All in all equine ownership isn’t cheap. In my opinion though the reward is worth the expense.

One Year Later

This was me a year ago. I camped out the weekend before Christmas. (12/22 – 12/23). The temps were high 40s low 20s. I am camped on my property.

This year on December 23 I had cataracts removed from my right eye. I went in at 8:30 and was out by 11. The marvels of modern medicine. Everything went fine. High that day in the 50s and low 30s. Christmas Day high is supposed to be near 70. We have a saying here in Missouri, “If you don’t like the weather just wait a few minutes.”

I wanted to camp out on the property the weekend before Christmas but the surgery put a damper on that. The worse news I got was that I couldn’t fish for a week or kayak for two weeks. Now enter temps of near 70 for Christmas Day.

I always carry with me a number 10 Lodge Dutch Oven. I think that is the most versatile size for camping for one. I can prepare a complete breakfast in it all at once. Sorry I digress.

Back to cataract surgery. I was amazed it only took a little over 15 minutes for the procedure. The people involved in my surgery at the Farmington Surgical Center were wonderful. I can’t say enough good things about them.

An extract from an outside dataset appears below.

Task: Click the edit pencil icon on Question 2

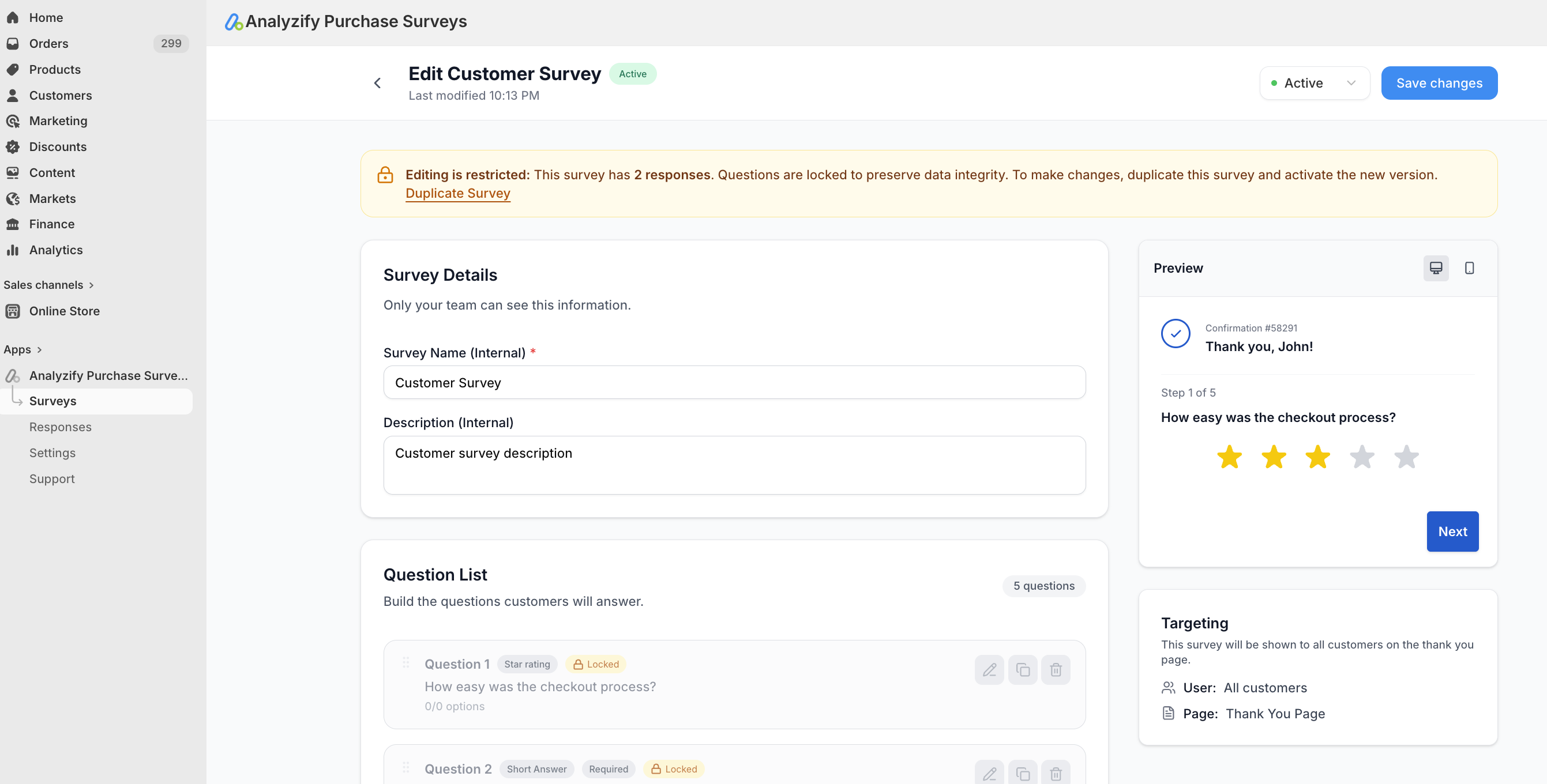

There was a little girl, I would say around 4 or 5 across from me. I watched as she entertained herself opening and closing the blinds surrounding the areas we were in. She suddenly stopped and was staring at me. I was probably quite a site lying there in the bed hooked up to an IV and all the other gadgets. She then says in this concerned little voice, “Mister are you all right.” I assured her I was fine and she smiled and went about her business.

Beside me there was a young boy around 11 that was having his tonsils removed and as they were wheeling me into the OR he said, “Mister, it will be okay. ” God love ’em.

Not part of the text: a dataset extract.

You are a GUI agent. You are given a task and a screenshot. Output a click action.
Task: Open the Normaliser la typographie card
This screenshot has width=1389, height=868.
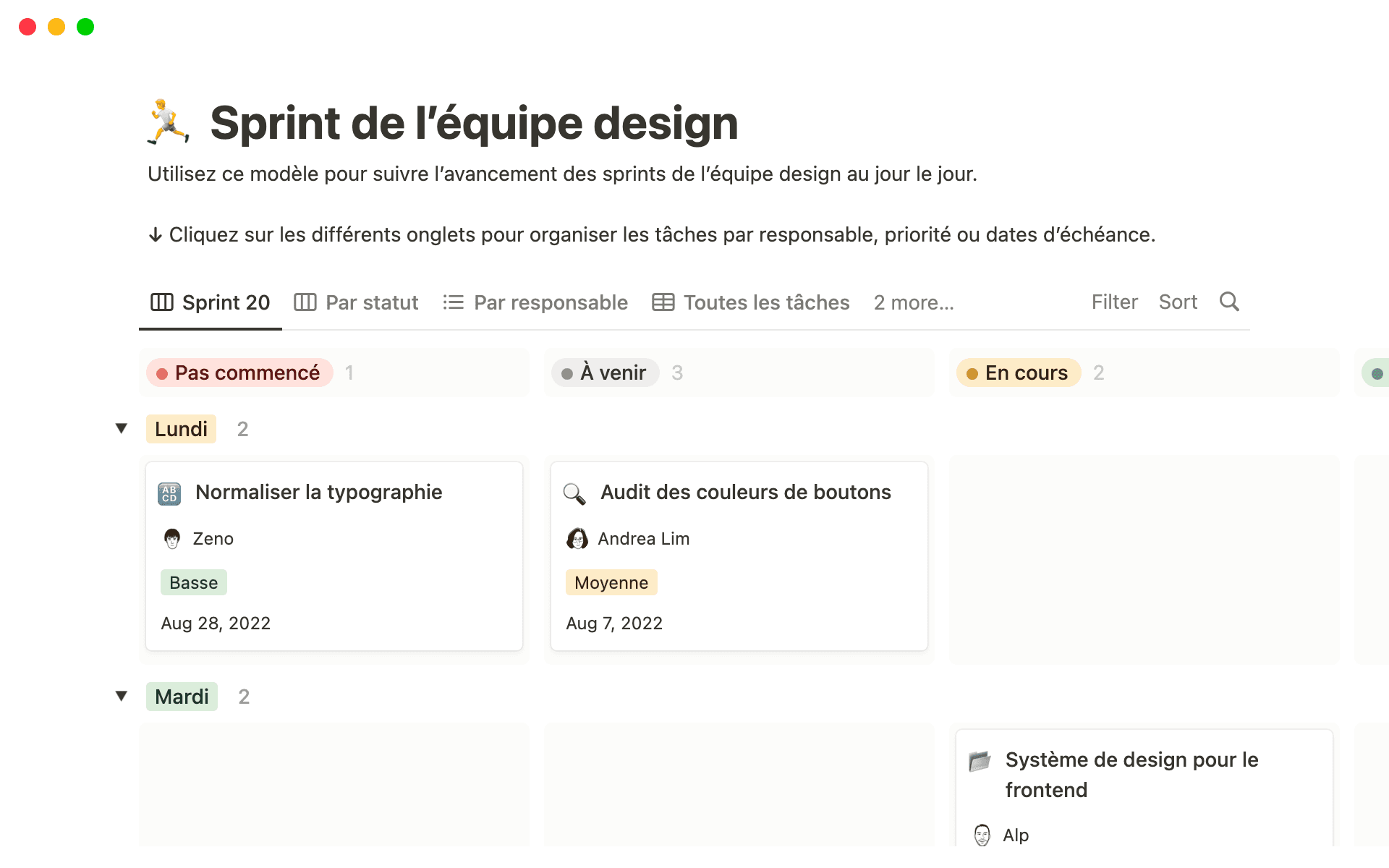pos(319,493)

What a difference a year can make. Hopefully I will be able to camp on the property the weekend before Christmas. One can only wonder what the weather will be like. We will just have to see.

A Little Farrier Humor

First let me make it clear the names have been changed to protect the not so innocent.

A young man had bought a grade horse and was obsessed with finding out exactly how old the horse was to the point he became very annoying.

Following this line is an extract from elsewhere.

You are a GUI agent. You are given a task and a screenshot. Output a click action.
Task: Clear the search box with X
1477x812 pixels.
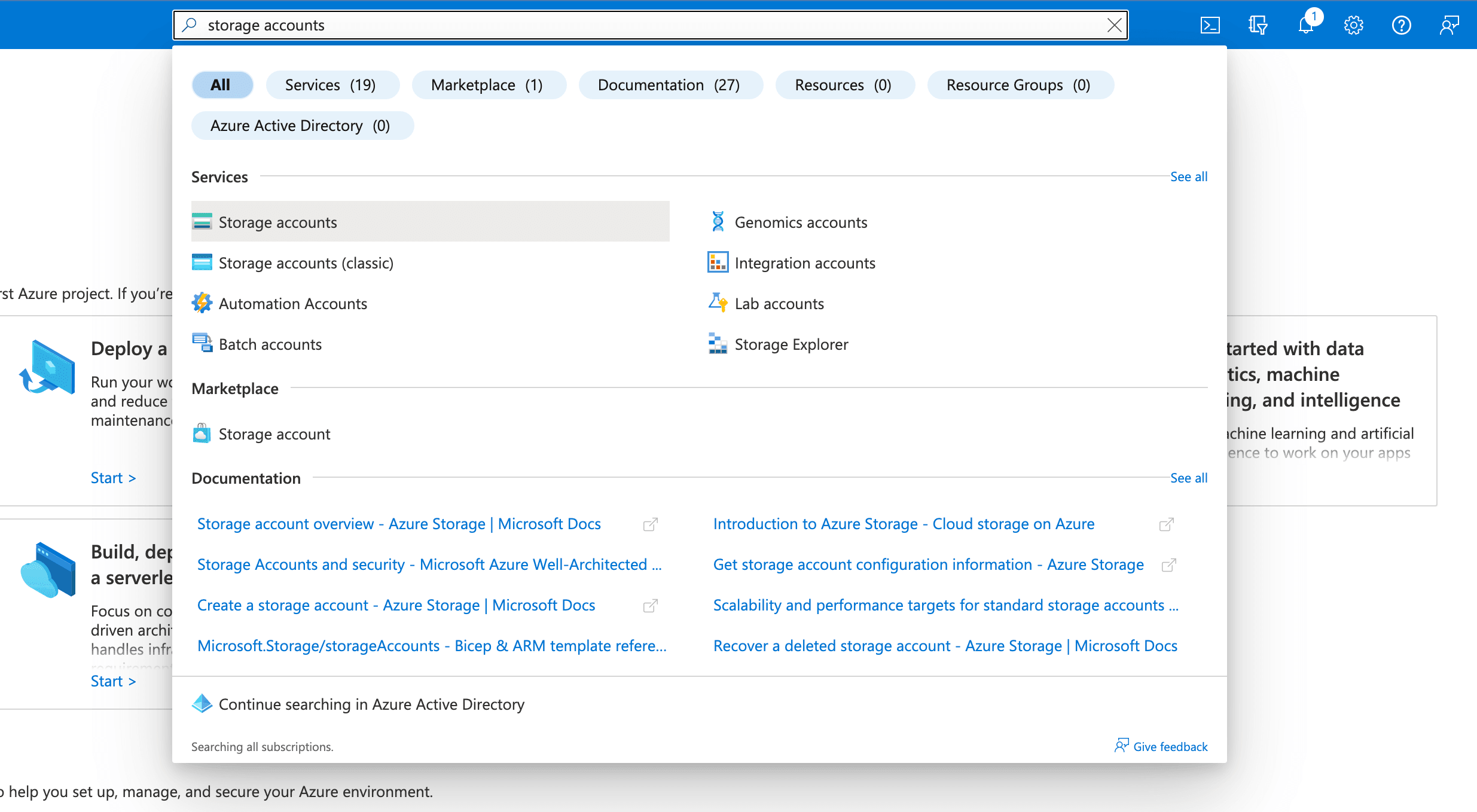[1114, 25]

Now Bubba had been told by the sellers it was twenty one years old. Someone made the mistake of telling him that the sellers were known for not telling the truth. Now Bubba was convinced his horse was close to thirty. He asked the vet to age him by looking at his teeth. Vet said as near as he could tell the horse was in his twenties.

One morning while I was in the barn shoeing horses he began his rant of not knowing exactly how old his horse was. I wasn’t having a good morning. A horse had pulled its foot back at the same time the nail exited the hoof and sliced my finger. Billy Bob, who worked at the barn, was holding horses and fetching them for me.

Well Bubba just went on and on and I had had enough. I said there is one sure fire way you could get close. You know how a tree is aged by its rings? Well a horse grows an anal ring every five years so if it has four rings it is between twenty and twenty five. At this point Billy Bob almost choked on his tobacco. Billy Bob said that’s right. I had forgot about that method.

Well Bubba told us we were full of it and walked off. I never gave it another thought. I was sure he knew I was being sarcastic.

I was under a horse prepping the hoof for a shoe. Meanwhile Bubba had pulled his horse out of the stall and was grooming him. I was checking the shoe fit when Billy Bob said you have to see this and was laughing hysterically. I set the foot down and looked in the direction of Bubba.

I looked on in disbelief. Bubba was holding the tail with one hand and with the finger of the other hand he was opening the business end of the horse with his face just inches away. Bubba and I were laughing so hard we had tears running down our cheeks.

I guess Bubba heard us and dropped its tail and judging by what he was saying to us it was a safe bet we were no longer on his Christmas card list. He didn’t talk to us for months and to my knowledge never asked anyone how old they thought his horse was.

Let me tell you. It was quite a sight to see. I still laugh when I think about it. I never thought in my wildest dreams that he would do that. I guess I was wrong.